Les puéricultrices estiment que le rôle des sages-femmes qui accompagnent les nouveau-nés à la sortie de la maternité est le même que le leur, avec en plus un regard plus médical des sages-femmes, mis en avant par deux des puéricultrices. Une puéricultrice pense qu’elles ont un regard plus global que les sages-femmes, envers le nouveau-né. Quatre d’entre elles soulignent que le PRADO s’adresse également à la maman.
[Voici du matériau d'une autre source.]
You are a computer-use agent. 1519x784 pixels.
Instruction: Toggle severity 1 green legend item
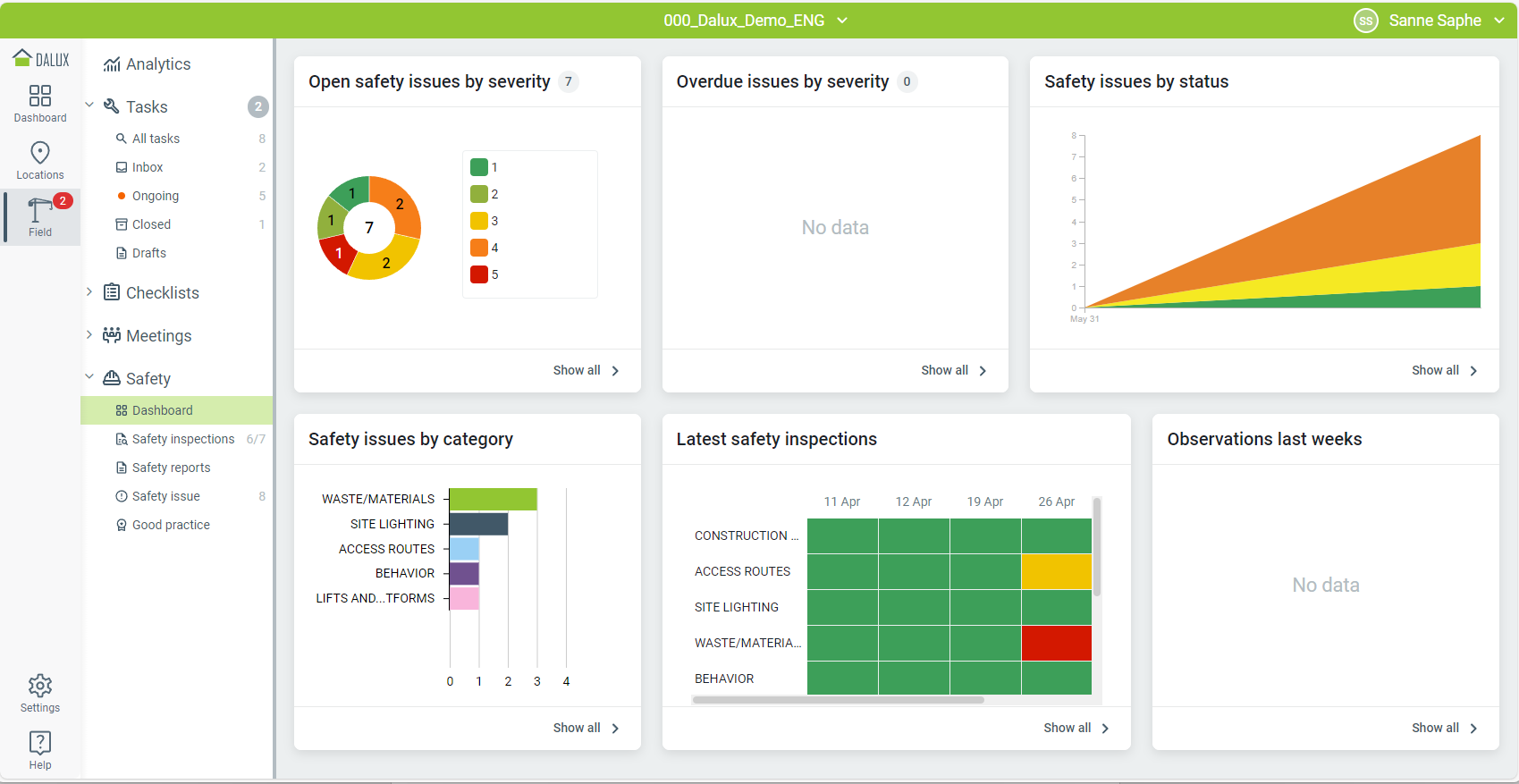(x=479, y=167)
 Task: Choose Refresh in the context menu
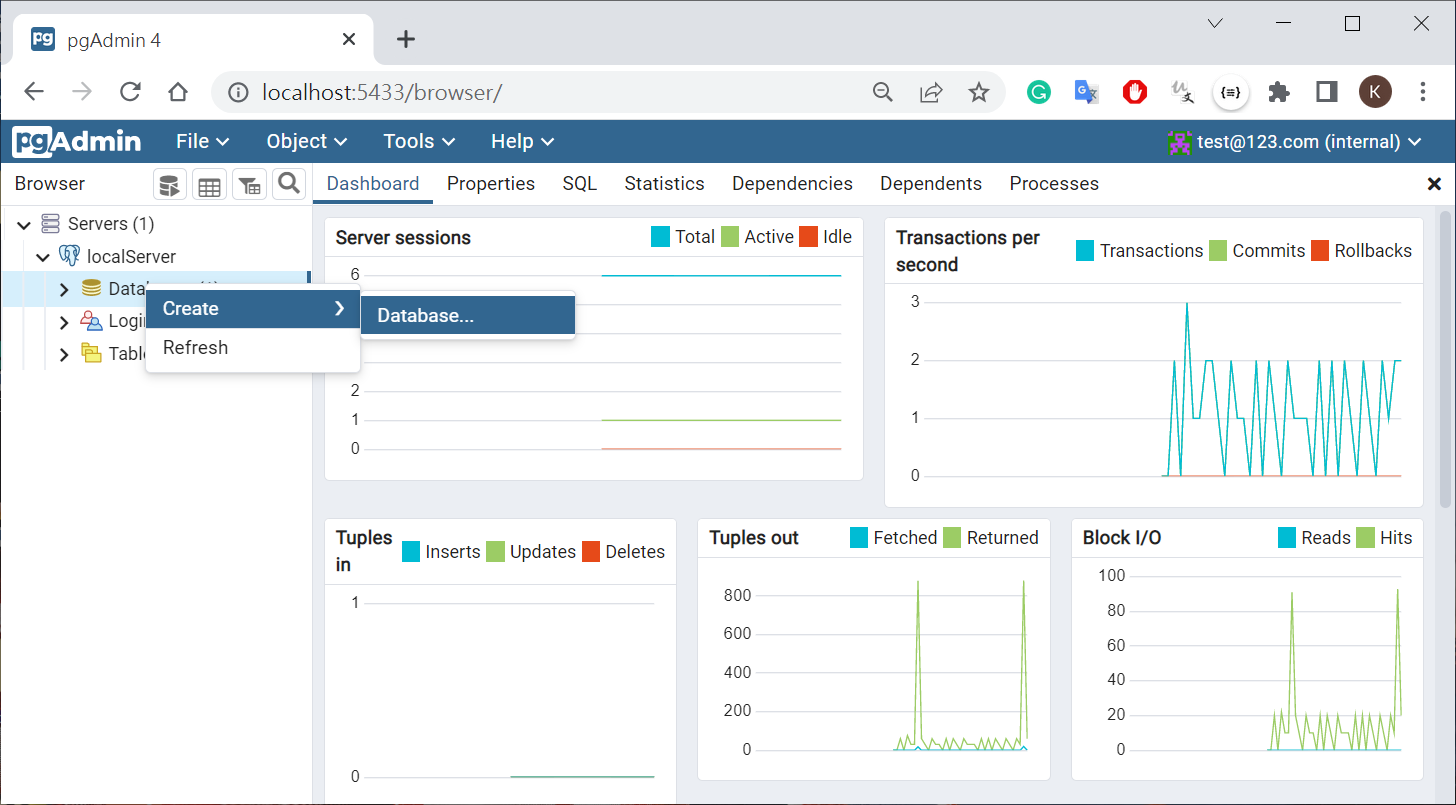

Vues par les sages-femmes libérales
Toutes les sages-femmes avec qui je me suis entretenue ont mentionné l’aspect global que propose le PRADO puisqu’il s’intéresse à la fois à la maman et au nouveau-né. Concernant le nouveau-né, les sages-femmes ont toutes exprimé que leurs missions étaient de réaliser un examen médical complet du nourrisson, ainsi que de surveiller la courbe pondérale et l’alimentation. Elles s’intéressent également au lien mère-enfant, à l’organisation, aux soins de nursing et répondent aux questions des parents. Deux des sages-femmes ne réalisent pas de consultation pour le nouveau-né après les visites PRADO, sauf à la demande des parents, et orientent vers la PMI après la fin du PRADO : « moi j’estime qu’on n’a pas vocation à assurer le suivi du bébé le 1er mois, même si on a le droit » (B). Deux autres proposent aux mamans de peser le nouveau-né à 3 semaines de vie (entre les deux visites avec le médecin). Mais, passé le premier mois, ces deux sages-femmes ne réalisent plus de consultations médicales. Cinq sages-femmes ont déclaré avoir déjà pris en charge très rarement des nouveau-nés qui selon elles, n’auraient pas dû être éligibles au PRADO mais qui étaient vus dans le cadre de ce programme. Cela a été réalisé par exemple pour des enfants qui avaient une mauvaise reprise de poids ou un ictère. La dernière a déjà pris en charge des nouveau-nés avec ictère, retard de croissance intra-utérin mais ne savait plus si c’était dans le cadre du PRADO ou pas. Globalement cela n’arrive pas souvent. Quatre sages-femmes ont déjà suivi des nouveau-nés non éligibles au PRADO et hors de ce cadre. Deux d’entre elles le font sur ordonnance médicale.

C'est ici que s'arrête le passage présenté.